WHAT IS BEING ASKED:
Rewrite the rows from the line with "Click the optiSLang black toolbar icon" to the line with "[x=448, y=414]", swapping each "image size" for "screenshot size" and leaving all other text unchanged.

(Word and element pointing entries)
'''

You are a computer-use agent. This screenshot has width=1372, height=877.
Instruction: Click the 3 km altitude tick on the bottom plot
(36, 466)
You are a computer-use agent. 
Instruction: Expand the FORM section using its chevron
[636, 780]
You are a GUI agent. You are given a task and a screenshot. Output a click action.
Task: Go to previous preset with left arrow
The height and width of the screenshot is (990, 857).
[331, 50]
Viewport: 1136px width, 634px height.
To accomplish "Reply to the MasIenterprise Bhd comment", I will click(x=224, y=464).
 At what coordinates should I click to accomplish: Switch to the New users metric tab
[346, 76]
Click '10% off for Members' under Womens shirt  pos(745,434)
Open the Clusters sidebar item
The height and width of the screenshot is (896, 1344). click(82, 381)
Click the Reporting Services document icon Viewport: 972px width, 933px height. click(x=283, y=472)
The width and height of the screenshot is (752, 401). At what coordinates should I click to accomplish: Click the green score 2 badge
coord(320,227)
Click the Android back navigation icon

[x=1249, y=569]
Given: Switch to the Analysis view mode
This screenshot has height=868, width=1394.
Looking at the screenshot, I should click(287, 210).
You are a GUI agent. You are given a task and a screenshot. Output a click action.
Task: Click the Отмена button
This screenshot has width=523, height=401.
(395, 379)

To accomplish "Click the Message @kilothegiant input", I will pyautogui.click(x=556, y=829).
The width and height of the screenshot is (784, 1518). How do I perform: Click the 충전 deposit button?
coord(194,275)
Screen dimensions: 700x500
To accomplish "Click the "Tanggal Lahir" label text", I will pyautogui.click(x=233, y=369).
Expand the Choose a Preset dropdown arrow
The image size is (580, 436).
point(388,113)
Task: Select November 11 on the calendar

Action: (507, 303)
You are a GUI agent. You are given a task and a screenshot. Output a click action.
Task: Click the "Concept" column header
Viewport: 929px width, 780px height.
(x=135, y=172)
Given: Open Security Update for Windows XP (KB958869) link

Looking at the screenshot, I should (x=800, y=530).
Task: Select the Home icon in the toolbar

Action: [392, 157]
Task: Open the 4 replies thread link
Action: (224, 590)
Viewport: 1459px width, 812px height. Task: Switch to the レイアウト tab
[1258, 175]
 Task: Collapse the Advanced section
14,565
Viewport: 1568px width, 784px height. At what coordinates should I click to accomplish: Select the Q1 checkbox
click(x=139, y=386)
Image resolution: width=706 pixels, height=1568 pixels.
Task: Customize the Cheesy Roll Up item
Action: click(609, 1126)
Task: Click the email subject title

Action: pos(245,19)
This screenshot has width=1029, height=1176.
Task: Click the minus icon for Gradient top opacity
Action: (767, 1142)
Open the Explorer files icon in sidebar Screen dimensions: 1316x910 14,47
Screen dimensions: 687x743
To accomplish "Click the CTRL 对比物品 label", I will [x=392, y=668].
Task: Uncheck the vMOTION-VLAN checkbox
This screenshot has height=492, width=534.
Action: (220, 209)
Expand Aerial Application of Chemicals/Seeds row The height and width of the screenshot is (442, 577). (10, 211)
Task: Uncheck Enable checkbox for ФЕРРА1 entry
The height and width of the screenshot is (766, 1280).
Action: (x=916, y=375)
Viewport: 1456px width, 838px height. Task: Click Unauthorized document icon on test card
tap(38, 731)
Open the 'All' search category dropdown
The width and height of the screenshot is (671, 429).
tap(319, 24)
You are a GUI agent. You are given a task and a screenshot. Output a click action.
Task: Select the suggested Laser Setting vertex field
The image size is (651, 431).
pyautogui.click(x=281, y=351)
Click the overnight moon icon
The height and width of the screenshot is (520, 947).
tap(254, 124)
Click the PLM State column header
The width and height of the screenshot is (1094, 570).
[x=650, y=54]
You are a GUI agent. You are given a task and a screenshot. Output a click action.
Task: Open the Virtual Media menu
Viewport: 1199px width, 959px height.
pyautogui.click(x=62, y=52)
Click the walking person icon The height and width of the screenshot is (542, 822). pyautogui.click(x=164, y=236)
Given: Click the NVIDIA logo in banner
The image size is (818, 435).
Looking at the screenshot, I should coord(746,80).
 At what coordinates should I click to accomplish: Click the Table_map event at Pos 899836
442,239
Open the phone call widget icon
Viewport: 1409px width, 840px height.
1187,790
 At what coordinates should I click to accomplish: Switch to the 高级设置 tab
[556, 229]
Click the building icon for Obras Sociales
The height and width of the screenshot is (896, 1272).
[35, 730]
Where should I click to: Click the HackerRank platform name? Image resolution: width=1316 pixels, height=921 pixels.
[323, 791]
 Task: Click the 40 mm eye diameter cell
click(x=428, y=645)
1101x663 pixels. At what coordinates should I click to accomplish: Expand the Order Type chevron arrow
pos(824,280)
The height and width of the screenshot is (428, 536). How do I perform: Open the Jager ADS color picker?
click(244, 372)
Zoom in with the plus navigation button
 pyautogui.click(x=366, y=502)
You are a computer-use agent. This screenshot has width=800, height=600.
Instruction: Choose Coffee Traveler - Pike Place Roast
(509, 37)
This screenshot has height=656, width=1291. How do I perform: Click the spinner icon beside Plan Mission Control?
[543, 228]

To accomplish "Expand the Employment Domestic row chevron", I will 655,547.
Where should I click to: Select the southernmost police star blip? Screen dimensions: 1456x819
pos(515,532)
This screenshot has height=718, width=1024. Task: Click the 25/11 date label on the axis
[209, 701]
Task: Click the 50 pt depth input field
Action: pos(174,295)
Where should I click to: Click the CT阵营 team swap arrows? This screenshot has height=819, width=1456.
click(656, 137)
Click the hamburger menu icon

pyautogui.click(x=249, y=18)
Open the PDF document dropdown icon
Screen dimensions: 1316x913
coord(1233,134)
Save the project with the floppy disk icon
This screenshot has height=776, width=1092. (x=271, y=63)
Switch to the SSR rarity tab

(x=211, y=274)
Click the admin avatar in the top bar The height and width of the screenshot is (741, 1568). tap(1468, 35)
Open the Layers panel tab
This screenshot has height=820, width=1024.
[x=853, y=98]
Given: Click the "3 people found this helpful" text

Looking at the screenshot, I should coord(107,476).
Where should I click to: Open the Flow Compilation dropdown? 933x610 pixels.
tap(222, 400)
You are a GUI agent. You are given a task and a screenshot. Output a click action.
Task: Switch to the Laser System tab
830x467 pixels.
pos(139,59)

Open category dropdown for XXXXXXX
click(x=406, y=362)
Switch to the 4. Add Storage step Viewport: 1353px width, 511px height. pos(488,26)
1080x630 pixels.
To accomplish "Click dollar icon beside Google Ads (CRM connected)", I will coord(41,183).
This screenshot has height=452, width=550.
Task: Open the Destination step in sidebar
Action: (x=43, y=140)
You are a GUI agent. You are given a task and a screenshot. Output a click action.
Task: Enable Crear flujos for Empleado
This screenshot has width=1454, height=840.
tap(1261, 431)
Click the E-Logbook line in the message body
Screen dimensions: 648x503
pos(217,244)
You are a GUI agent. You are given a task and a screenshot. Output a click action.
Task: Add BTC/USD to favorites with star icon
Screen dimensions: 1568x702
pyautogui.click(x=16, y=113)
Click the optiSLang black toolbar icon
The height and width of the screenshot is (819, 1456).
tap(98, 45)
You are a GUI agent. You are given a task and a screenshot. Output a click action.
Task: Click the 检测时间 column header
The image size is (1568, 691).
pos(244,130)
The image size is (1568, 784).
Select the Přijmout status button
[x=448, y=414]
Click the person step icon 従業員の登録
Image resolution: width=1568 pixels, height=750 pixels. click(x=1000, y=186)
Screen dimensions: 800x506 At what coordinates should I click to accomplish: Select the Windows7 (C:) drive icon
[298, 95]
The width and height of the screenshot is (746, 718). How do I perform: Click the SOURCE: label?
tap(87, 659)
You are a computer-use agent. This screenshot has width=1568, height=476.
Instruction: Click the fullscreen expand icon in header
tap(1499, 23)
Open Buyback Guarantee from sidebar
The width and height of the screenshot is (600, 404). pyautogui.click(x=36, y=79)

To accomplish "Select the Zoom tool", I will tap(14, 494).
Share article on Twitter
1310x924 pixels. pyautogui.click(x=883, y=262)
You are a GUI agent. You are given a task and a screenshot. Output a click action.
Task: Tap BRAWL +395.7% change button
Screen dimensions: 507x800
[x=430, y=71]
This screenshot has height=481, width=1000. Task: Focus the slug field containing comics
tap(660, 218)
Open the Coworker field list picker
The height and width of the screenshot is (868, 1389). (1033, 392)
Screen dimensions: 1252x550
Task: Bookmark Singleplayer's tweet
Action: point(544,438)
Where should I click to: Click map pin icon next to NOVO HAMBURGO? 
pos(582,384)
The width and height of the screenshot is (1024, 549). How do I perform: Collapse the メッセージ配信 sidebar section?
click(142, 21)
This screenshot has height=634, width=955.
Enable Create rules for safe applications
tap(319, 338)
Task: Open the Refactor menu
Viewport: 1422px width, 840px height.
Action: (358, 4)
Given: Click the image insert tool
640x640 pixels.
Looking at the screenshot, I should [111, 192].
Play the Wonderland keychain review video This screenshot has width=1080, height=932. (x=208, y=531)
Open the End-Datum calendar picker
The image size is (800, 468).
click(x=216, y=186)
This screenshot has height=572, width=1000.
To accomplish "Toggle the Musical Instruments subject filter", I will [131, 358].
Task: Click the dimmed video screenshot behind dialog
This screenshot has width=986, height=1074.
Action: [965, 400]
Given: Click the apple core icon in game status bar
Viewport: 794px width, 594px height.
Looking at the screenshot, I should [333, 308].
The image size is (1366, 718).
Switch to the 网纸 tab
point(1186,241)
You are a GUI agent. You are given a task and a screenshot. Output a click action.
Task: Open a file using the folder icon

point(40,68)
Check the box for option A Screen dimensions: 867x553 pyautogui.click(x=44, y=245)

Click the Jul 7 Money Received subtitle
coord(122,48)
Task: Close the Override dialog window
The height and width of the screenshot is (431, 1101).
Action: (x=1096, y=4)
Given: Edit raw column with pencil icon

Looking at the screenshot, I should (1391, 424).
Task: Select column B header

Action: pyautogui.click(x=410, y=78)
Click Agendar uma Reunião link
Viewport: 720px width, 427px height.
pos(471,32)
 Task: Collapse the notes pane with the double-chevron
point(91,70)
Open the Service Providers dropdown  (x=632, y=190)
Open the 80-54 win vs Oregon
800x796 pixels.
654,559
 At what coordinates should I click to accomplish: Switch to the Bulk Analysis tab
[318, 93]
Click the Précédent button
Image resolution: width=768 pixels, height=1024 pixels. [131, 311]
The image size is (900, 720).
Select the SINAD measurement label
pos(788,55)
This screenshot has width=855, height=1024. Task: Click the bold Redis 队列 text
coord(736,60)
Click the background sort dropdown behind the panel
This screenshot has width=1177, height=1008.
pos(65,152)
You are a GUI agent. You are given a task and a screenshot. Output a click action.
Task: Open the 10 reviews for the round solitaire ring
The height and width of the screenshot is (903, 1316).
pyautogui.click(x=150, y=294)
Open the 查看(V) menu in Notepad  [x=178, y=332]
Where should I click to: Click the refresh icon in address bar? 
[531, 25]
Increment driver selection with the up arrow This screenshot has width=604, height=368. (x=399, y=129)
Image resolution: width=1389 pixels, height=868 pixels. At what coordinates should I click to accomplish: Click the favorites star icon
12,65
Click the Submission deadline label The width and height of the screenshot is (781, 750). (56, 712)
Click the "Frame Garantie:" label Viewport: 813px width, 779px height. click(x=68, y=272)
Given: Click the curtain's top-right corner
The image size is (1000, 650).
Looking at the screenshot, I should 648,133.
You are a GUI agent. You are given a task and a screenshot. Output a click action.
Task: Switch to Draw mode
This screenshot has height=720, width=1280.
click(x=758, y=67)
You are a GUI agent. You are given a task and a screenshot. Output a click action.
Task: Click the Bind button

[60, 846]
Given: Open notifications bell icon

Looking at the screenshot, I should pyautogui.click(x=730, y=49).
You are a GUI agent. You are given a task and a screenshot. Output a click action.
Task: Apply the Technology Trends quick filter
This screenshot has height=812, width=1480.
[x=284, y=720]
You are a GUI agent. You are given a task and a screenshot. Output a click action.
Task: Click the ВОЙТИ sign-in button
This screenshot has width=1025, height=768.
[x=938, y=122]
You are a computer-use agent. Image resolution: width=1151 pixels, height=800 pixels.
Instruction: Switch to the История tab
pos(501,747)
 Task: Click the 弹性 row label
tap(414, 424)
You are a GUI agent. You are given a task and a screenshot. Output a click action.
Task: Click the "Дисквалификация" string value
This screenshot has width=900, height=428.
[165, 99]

'''

EXERCISE RESPONSE:
Click the optiSLang black toolbar icon
The height and width of the screenshot is (819, 1456).
tap(98, 45)
You are a GUI agent. You are given a task and a screenshot. Output a click action.
Task: Click the 检测时间 column header
The screenshot size is (1568, 691).
pos(244,130)
The screenshot size is (1568, 784).
Select the Přijmout status button
[x=448, y=414]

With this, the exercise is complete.